◆ AIM OF THE TASK ◆
Below you will find a set of lines. Repeat them all exactly.

◆ STORED DATA ◆
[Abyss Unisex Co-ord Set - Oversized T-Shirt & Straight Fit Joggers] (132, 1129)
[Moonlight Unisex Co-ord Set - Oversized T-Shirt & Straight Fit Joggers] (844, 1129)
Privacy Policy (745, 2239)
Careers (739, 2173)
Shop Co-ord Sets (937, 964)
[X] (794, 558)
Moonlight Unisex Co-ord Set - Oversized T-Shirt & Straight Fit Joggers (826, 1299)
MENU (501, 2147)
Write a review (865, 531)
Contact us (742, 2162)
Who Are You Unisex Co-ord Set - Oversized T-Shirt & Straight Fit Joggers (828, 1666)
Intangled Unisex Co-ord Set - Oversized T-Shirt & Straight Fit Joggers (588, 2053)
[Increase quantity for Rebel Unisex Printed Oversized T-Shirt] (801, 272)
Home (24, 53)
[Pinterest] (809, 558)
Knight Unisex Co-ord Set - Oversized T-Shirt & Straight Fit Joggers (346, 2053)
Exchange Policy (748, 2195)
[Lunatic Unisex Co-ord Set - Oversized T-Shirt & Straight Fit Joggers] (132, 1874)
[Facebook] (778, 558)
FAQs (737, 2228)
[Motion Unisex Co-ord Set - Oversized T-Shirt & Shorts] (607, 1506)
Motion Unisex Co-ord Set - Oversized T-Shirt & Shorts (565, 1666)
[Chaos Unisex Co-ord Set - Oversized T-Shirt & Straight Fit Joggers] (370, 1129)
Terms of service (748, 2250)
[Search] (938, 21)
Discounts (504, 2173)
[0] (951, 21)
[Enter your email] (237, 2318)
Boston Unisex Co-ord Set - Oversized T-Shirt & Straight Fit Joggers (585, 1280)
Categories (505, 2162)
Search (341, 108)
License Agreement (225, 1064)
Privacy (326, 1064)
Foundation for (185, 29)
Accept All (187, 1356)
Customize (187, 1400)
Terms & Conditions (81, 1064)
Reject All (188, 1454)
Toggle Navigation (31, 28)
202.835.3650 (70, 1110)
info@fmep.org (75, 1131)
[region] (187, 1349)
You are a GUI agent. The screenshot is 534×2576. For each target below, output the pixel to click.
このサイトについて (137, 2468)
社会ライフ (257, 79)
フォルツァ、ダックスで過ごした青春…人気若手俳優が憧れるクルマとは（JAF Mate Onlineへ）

◆ ANSWER TO THIS TASK ◆
[Abyss Unisex Co-ord Set - Oversized T-Shirt & Straight Fit Joggers] (132, 1129)
[Moonlight Unisex Co-ord Set - Oversized T-Shirt & Straight Fit Joggers] (844, 1129)
Privacy Policy (745, 2239)
Careers (739, 2173)
Shop Co-ord Sets (937, 964)
[X] (794, 558)
Moonlight Unisex Co-ord Set - Oversized T-Shirt & Straight Fit Joggers (826, 1299)
MENU (501, 2147)
Write a review (865, 531)
Contact us (742, 2162)
Who Are You Unisex Co-ord Set - Oversized T-Shirt & Straight Fit Joggers (828, 1666)
Intangled Unisex Co-ord Set - Oversized T-Shirt & Straight Fit Joggers (588, 2053)
[Increase quantity for Rebel Unisex Printed Oversized T-Shirt] (801, 272)
Home (24, 53)
[Pinterest] (809, 558)
Knight Unisex Co-ord Set - Oversized T-Shirt & Straight Fit Joggers (346, 2053)
Exchange Policy (748, 2195)
[Lunatic Unisex Co-ord Set - Oversized T-Shirt & Straight Fit Joggers] (132, 1874)
[Facebook] (778, 558)
FAQs (737, 2228)
[Motion Unisex Co-ord Set - Oversized T-Shirt & Shorts] (607, 1506)
Motion Unisex Co-ord Set - Oversized T-Shirt & Shorts (565, 1666)
[Chaos Unisex Co-ord Set - Oversized T-Shirt & Straight Fit Joggers] (370, 1129)
Terms of service (748, 2250)
[Search] (938, 21)
Discounts (504, 2173)
[0] (951, 21)
[Enter your email] (237, 2318)
Boston Unisex Co-ord Set - Oversized T-Shirt & Straight Fit Joggers (585, 1280)
Categories (505, 2162)
Search (341, 108)
License Agreement (225, 1064)
Privacy (326, 1064)
Foundation for (185, 29)
Accept All (187, 1356)
Customize (187, 1400)
Terms & Conditions (81, 1064)
Reject All (188, 1454)
Toggle Navigation (31, 28)
202.835.3650 (70, 1110)
info@fmep.org (75, 1131)
[region] (187, 1349)
You are a GUI agent. The screenshot is 534×2576. For each target below, output the pixel to click.
このサイトについて (137, 2468)
社会ライフ (257, 79)
フォルツァ、ダックスで過ごした青春…人気若手俳優が憧れるクルマとは（JAF Mate Onlineへ）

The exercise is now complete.